RCA. Constitucional rejeita último recurso da oposição para adiar eleições

Os pedidos de adiamento baseavam-se na insegurança que se vive no país, onde estão atualmente 243 militares portugueses em missões da ONU e da UE

O Tribunal Constitucional da República Centro-Africana rejeitou este sábado o último recurso da oposição para adiar as eleições presidenciais e legislativas de domingo no país, que está a ser atacado por grupos rebeldes que controlam dois terços do território.

Pelo menos seis candidatos opositores do Presidente Faustin Archange Touadéra, o favorito a ganhar as eleições, tinham interposto recursos invocando que a insegurança na maior parte do território e a recente retirada de um dos candidatos, no seu entender, justificaria o adiamento da votação.
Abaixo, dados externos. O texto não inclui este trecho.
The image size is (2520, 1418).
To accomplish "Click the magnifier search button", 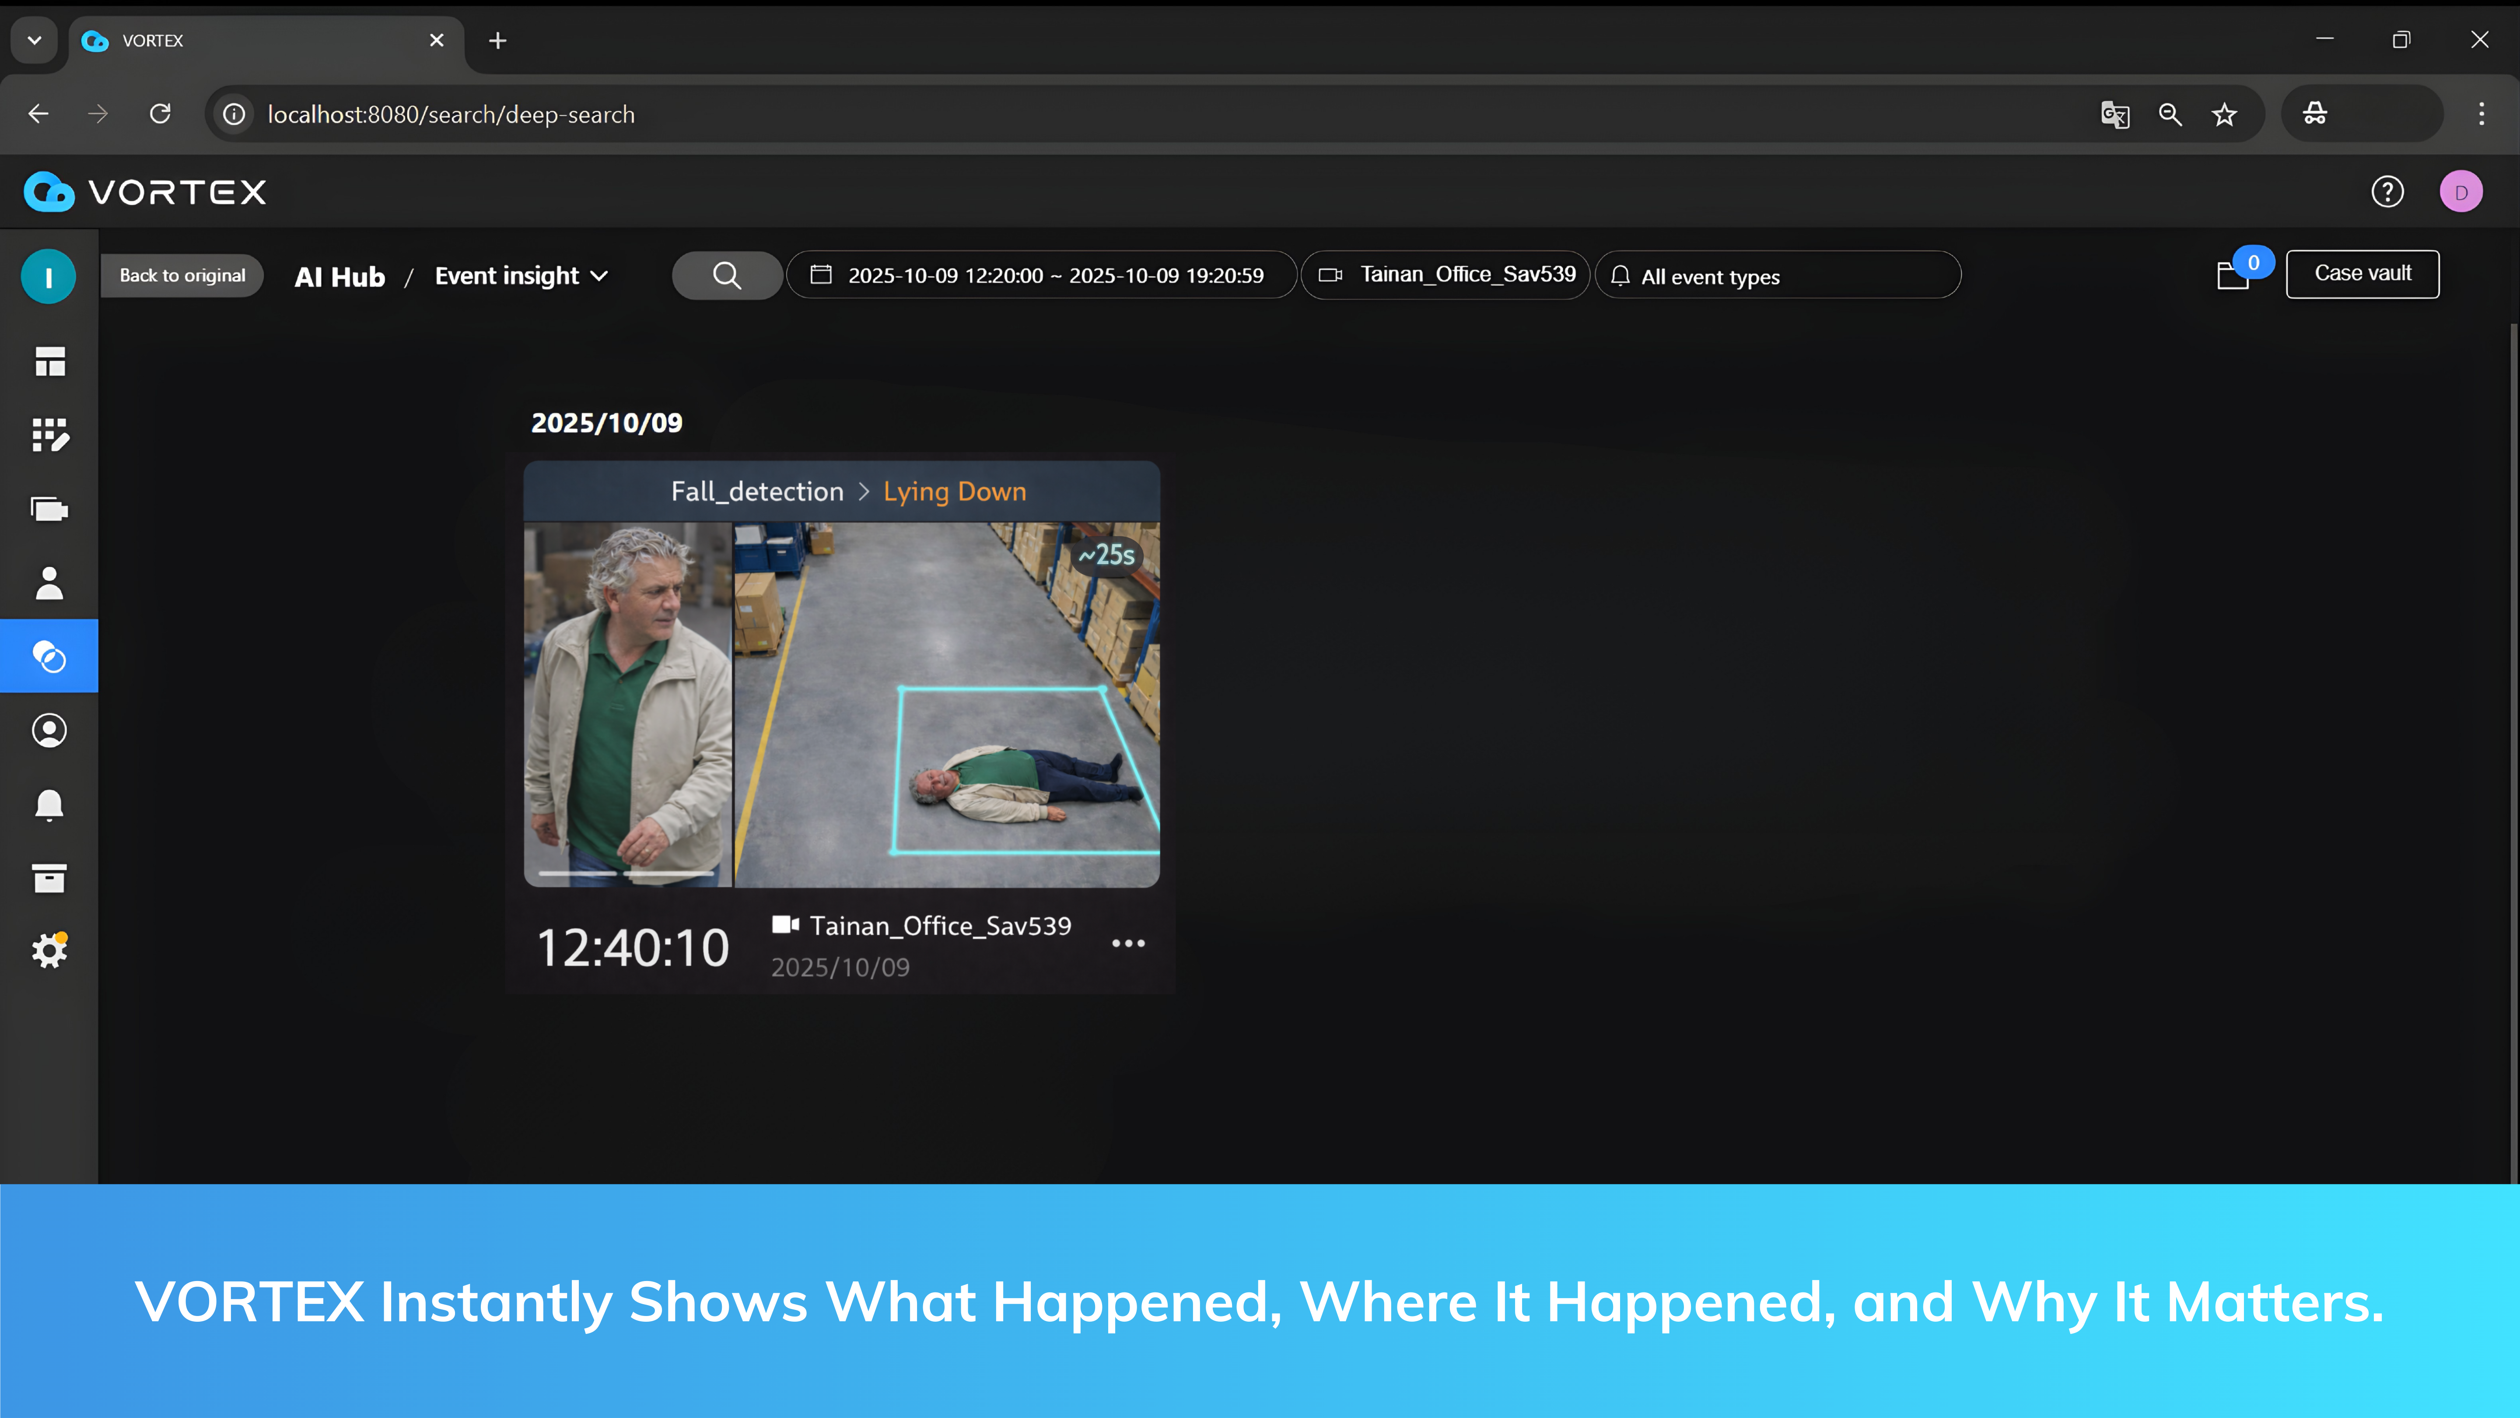I will [727, 275].
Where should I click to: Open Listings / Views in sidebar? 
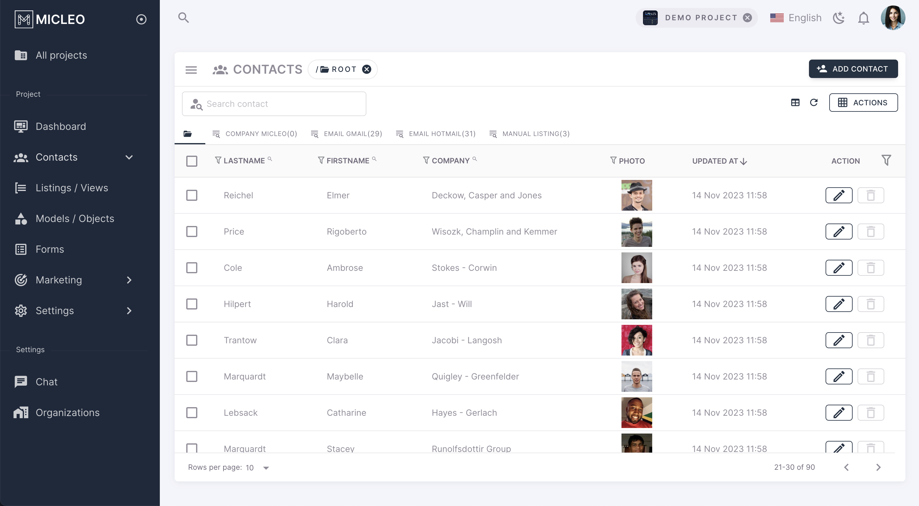pyautogui.click(x=72, y=188)
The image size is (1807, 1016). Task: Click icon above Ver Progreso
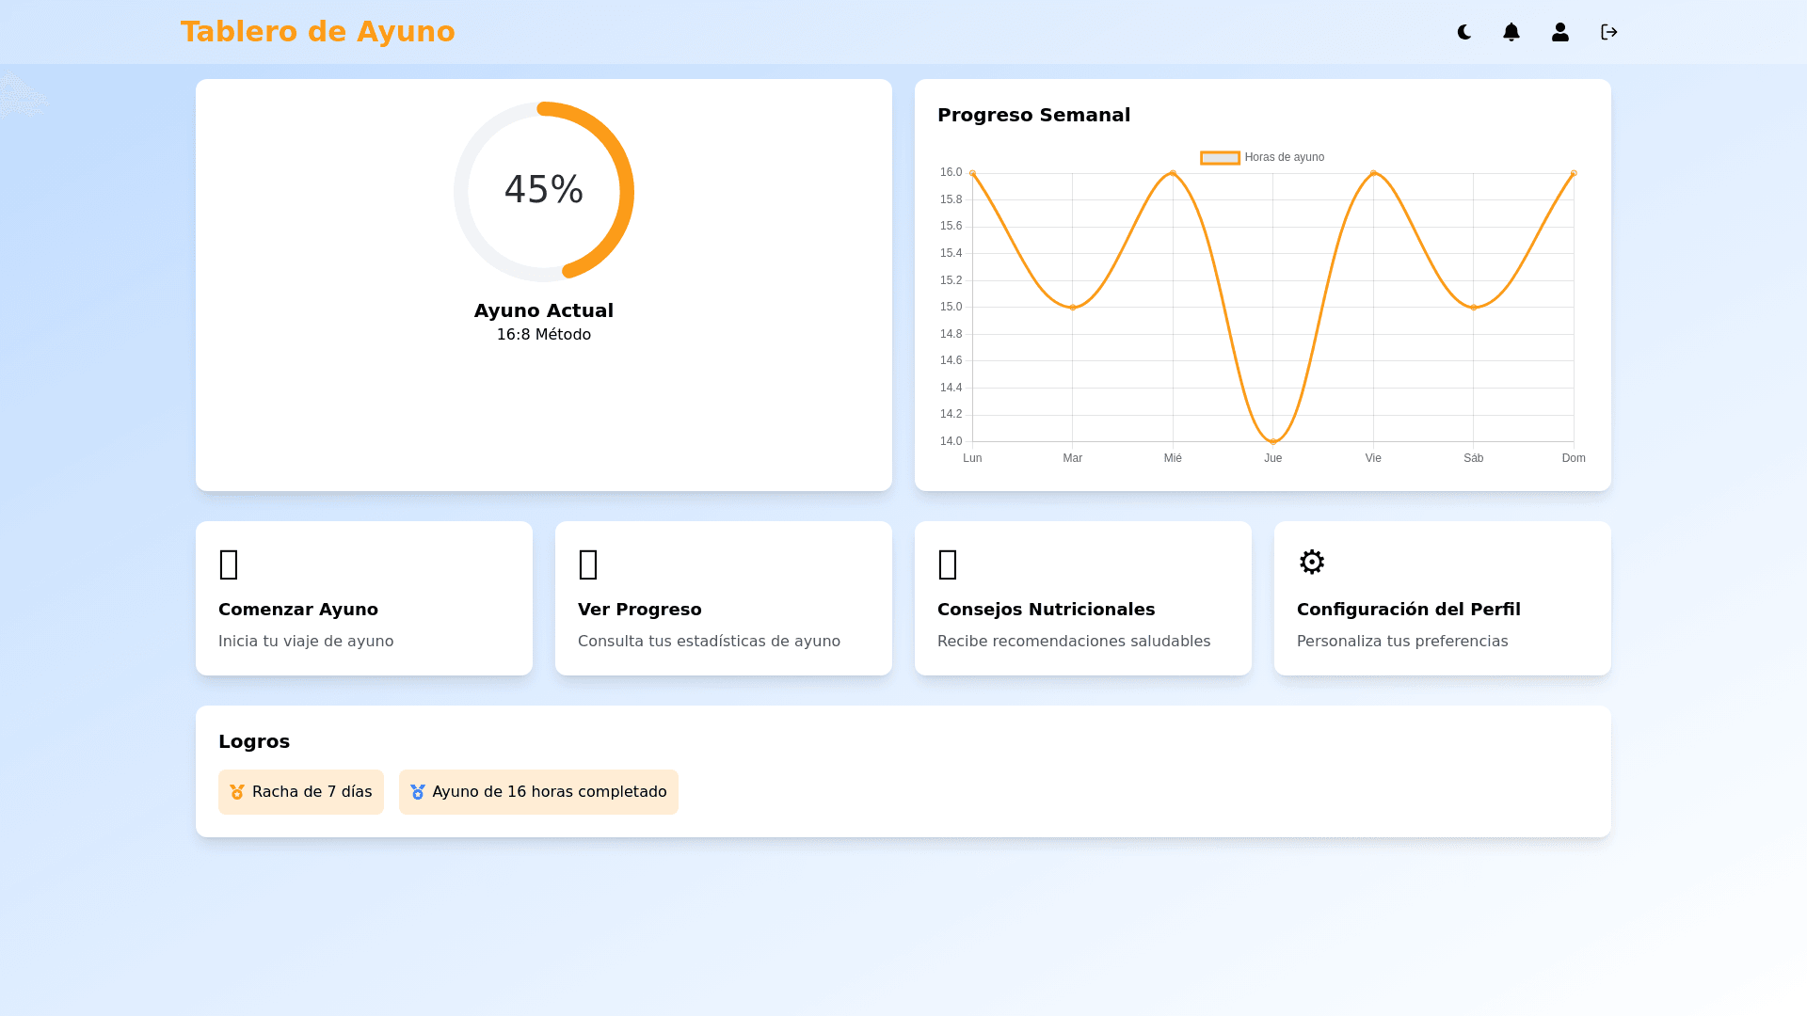pos(588,564)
"Os pedidos de adiamento devem ser rejeitados", segundo decisão lida no final da audiência pela presidente do Tribunal, Danielle Darlan, citado pela agência de notícias France-Presse (AFP).

A RCA elege no domingo o Presidente do país, com o atual chefe de Estado, Faustin Archange Touadéra, a surgir como o principal favorito à vitória para um novo mandato de cinco anos.

A corrida presidencial, que conta com 17 nomes no boletim de voto, fica marcada pela ausência do antigo Presidente François Bozizé, que viu a sua candidatura invalidada no início do mês pelo Tribunal Constitucional.

As eleições realizam-se depois de uma crescente tensão nos últimos dias.

No passado dia 19, o Governo centro-africano acusou o ex-Presidente François Bozizé de uma "tentativa de golpe de Estado", algo que o partido do antigo chefe de Estado viria a negar no dia seguinte.

Os líderes dos três principais grupos armados, que ocupam grande parte do território da RCA e conduzem uma ofensiva no norte e oeste do país, anunciaram o estabelecimento de uma coligação entre si.

Esta coligação de grupos armados rebeldes declarou, na quarta-feira, um cessar-fogo no país, exigindo a suspensão das eleições presidenciais e legislativas, mas voltou atrás com a decisão na sexta-feira.

A República Centro-Africana foi devastada pela guerra civil depois de uma coligação de grupos armados dominados por muçulmanos, a Séléka, ter derrubado o regime do Presidente François Bozizé em 2013.

Os confrontos entre a Séléka e milícias cristãs e animistas anti-Balaka provocaram milhares de mortes.

A recém-criada coligação reúne agora grupos das milícias Séléka e anti-Balaka contra o regime do Presidente Faustin Archange Touadera.

Desde 2018, a guerra evoluiu para um conflito de baixa intensidade no qual grupos armados competem pelo controlo dos recursos do país, principalmente gado e minerais, e cometem regularmente abusos contra a população civil.

Portugal tem atualmente na RCA 243 militares, dos quais 188 integram a missão da ONU (Minusca) e 55 participam na missão de treino da União Europeia (EUTM), liderada por Portugal, pelo brigadeiro-general Neves de Abreu, até setembro de 2021.